Cord plasma were dialyzed in 1 X PBS using 20 kDa MWCO mini dialysis units and incubated at 56 °C for 30 min to inactivate complement proteins. Highly synchronous trophozoite stage parasites from the 3D7 P. falciparum strain (0.3–0.5% parasitemia, 1% hematocrit) were added to individual wells, followed by the dialyzed plasma at a ratio of 1:10. The plates were incubated in a humidified chamber containing 5% CO2, 5% 02 and 90% N2 for 80 h. Ten microliters of culture medium were added to each well after the first growth cycle. A positive and negative control well containing 10 mg/ml of purified Malaria Immune Globulin (MIG) and a pool of plasma from UK adults, respectively, were included. After two cycles, the parasites were stained with 10 μg/ml of ethidium bromide for 30 min, washed with 1 X PBS and acquired on an FC500 (Beckman Coulter, USA) flow cytometer.
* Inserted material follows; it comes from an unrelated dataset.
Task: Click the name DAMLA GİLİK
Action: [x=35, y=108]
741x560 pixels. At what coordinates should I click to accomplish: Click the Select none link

Parasite culture and isolation of parasitophorous vacuole enclosed membrane structures (PEMS)

Plasmodium falciparum 3D7 parasite cultures were maintained at <10% parasitemia and 2% hematocrit. Highly synchronous mature trophozoite stages were enriched by magnetic separation and allowed to mature into early schizont stages. Thereafter, a protease inhibitor (trans-epoxysuccinyl-L-leucylamido (4-guanidino) butane (E-64)) was added to allow development into late schizonts without rupture. The schizonts were pelleted, resuspended in 1 X PBS and stored at −20 °C.

Isolation of human polymorphonuclear cells (PMNs)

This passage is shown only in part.